Behind the scenes at Open Code Quest: how I designed the Leaderboard
At the Red Hat Summit Connect France 2024 , I led a workshop for developers entitled “Open Code Quest”. In this workshop, developers had to code microservices using Quarkus, OpenShift and an Artificial Intelligence service: IBM’s Granite model. The workshop was designed as a speed competition: the first to complete all three exercises received a reward.
I designed and developed the Leaderboard which displays the progress of the participants and ranks them according to their speed. Was it easy? Well, not really, because I imposed a certain style on myself: using Prometheus and Grafana.
Follow me behind the scenes of Open Code Quest: how I designed the Leaderboard!
Workshop description
The Open Code Quest workshop has been designed to accommodate 96 participants who have to complete and validate 3 exercises. Validating the successful completion of an exercise does not involve reading the participant’s code: if the microservice starts and responds to requests, it is validated! So there’s no creative dimension, it’s a race of speed and attention (you just have to read the statement carefully).

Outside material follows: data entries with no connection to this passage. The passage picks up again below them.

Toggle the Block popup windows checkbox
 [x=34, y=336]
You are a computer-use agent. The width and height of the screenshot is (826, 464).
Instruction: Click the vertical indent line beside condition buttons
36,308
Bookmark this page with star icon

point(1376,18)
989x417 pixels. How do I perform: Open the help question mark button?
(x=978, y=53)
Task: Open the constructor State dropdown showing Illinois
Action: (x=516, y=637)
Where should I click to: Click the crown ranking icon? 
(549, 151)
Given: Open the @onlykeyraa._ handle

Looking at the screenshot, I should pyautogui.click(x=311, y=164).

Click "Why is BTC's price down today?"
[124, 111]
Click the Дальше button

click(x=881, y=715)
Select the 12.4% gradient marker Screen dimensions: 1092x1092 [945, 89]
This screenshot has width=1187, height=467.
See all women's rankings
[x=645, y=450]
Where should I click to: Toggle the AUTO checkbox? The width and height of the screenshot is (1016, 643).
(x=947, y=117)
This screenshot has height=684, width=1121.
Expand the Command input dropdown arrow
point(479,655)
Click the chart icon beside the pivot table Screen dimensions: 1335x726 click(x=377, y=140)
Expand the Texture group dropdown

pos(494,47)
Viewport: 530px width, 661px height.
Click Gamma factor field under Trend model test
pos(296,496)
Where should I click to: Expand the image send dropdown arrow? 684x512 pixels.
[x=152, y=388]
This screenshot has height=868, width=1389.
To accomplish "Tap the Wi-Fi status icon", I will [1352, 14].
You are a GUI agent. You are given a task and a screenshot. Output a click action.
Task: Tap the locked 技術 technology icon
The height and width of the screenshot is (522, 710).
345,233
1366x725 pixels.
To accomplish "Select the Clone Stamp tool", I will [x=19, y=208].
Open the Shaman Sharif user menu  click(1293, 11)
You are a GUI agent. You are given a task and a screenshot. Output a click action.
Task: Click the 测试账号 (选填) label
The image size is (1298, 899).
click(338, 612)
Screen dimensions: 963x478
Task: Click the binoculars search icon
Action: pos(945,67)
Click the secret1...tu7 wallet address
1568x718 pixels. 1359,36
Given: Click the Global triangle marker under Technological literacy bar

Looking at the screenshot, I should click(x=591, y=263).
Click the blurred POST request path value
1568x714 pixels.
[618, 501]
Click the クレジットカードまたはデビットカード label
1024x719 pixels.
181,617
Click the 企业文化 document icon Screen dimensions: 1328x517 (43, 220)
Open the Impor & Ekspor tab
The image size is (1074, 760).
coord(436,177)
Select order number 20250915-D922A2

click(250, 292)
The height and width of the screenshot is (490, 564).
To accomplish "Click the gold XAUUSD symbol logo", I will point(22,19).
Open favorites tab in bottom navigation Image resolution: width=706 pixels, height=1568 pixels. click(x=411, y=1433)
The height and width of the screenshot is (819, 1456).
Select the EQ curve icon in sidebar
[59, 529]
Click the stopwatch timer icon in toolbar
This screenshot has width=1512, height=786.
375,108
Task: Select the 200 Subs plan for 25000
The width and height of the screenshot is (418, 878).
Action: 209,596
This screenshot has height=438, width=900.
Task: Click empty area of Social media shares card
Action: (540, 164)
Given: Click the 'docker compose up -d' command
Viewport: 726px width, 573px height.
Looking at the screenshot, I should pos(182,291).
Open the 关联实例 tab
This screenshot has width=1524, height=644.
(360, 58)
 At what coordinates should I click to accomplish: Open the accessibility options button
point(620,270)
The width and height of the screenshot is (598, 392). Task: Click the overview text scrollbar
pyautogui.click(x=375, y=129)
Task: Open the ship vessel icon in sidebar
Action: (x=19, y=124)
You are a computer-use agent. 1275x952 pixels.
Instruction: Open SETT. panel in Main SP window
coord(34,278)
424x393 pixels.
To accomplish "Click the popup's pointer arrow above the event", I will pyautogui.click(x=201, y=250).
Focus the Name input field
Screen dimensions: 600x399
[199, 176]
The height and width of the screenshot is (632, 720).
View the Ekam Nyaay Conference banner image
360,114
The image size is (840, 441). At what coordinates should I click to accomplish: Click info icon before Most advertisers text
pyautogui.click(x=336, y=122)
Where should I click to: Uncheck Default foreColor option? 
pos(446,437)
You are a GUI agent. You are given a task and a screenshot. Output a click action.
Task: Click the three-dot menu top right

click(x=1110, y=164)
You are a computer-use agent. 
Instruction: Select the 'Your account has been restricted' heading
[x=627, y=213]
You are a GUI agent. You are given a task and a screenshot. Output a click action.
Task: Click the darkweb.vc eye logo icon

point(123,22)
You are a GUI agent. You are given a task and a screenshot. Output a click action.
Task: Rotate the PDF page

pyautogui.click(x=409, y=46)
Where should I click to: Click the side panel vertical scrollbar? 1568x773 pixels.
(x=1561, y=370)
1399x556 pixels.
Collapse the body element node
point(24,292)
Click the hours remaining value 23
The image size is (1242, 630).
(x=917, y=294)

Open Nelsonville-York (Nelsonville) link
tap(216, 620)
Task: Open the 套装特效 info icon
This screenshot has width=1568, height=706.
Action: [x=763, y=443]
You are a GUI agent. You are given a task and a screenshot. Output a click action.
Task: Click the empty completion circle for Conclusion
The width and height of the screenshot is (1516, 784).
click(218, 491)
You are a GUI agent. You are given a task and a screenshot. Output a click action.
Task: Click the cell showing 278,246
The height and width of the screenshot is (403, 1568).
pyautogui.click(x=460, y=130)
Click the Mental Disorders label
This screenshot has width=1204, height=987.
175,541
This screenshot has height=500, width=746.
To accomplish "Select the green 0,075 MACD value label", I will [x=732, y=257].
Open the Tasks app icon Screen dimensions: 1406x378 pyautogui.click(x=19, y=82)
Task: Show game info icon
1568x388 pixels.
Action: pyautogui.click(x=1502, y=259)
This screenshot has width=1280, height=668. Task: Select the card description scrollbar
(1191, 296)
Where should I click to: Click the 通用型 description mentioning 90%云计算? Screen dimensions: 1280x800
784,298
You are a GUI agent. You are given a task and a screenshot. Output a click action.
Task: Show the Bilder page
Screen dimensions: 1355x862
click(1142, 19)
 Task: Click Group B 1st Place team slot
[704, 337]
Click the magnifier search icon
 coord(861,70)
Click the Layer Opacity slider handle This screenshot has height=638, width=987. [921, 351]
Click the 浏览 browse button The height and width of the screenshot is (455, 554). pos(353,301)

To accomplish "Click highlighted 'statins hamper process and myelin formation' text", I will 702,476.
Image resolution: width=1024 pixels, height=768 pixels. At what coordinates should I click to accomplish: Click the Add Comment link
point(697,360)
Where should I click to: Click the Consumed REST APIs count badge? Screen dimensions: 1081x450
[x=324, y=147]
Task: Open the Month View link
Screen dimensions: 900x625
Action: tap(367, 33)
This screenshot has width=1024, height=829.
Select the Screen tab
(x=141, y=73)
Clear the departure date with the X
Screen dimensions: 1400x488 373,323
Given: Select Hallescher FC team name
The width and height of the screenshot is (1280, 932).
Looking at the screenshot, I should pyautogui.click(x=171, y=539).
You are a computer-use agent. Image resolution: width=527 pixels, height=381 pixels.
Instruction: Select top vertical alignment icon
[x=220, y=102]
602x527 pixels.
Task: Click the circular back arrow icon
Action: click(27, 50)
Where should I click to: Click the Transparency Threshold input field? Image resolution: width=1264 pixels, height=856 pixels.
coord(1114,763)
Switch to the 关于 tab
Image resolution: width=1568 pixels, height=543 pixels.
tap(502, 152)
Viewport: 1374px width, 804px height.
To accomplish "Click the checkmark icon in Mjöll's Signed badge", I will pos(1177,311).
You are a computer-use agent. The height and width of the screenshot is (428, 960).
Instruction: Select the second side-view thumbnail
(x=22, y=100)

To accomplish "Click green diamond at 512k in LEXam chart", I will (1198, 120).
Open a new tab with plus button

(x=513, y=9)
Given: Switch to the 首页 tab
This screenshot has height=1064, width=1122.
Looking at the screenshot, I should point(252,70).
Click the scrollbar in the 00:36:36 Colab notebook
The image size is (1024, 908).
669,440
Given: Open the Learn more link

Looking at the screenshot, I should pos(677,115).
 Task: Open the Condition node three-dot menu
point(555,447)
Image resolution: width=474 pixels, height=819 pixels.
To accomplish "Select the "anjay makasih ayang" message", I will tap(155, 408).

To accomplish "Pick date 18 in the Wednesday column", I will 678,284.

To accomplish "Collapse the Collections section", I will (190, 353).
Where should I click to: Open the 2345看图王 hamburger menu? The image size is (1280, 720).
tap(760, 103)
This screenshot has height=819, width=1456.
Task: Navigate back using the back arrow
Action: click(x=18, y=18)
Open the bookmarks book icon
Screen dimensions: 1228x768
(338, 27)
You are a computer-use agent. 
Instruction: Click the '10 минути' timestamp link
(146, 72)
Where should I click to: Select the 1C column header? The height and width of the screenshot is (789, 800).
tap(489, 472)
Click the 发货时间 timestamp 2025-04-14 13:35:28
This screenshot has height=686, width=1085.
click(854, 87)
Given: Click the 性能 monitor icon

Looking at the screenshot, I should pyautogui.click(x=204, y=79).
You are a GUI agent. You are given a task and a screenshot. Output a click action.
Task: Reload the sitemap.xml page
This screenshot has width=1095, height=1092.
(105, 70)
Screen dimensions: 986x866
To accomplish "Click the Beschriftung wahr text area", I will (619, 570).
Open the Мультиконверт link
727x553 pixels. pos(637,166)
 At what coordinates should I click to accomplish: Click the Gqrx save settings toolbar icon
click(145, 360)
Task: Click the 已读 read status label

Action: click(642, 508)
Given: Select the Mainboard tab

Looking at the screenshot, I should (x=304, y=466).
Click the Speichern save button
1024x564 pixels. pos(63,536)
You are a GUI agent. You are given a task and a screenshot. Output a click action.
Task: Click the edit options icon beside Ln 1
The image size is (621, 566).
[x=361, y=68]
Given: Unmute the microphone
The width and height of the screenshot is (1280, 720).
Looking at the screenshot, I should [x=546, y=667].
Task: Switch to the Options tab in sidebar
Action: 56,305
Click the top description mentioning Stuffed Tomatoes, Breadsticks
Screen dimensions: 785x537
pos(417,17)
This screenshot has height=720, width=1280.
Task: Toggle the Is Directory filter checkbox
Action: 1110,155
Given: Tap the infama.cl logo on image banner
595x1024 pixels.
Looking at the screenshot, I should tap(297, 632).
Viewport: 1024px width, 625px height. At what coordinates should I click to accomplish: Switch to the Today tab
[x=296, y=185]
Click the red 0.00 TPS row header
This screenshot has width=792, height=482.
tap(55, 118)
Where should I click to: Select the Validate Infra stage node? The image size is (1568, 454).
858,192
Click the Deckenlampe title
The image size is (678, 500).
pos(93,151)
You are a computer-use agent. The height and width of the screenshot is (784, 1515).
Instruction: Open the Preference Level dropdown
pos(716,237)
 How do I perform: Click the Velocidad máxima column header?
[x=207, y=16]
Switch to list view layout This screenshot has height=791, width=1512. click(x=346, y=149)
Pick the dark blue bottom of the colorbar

The heart of the workshop is a web application simulating a fight between superheroes and super-villains. There are three exercises:
- Developing and deploying the “hero” microservice
- Developing and deploying the “villain” microservice
- Developing and deploying the “fight” microservice
For more details, I direct you to the workshop statement.
Requirements
The Leaderboard should do two things:
- encourage participants by introducing a dose of competition
- determine the fastest 30 participants and award them a prize.
In previous editions of this workshop, successful completion was validated on the basis of screenshots sent to a Slack channel. Participants submitted the screenshots, and the moderator validated them in order, recording the points in a Google Sheet and announcing progress at regular intervals. A moderator was dedicated to managing the leaderboard.
This year, it was expected that the process would be fully automated to avoid these time-consuming administrative tasks.
How it works
As I said in the introduction, for the creation of this Leaderboard I imposed a figure of style on myself: the use of Prometheus and Grafana. Prometheus is a time series database. In other words, it is optimised for storing the evolution of numerical data over time and for producing statistics on this data. Grafana is used to present Prometheus data in the form of dashboards.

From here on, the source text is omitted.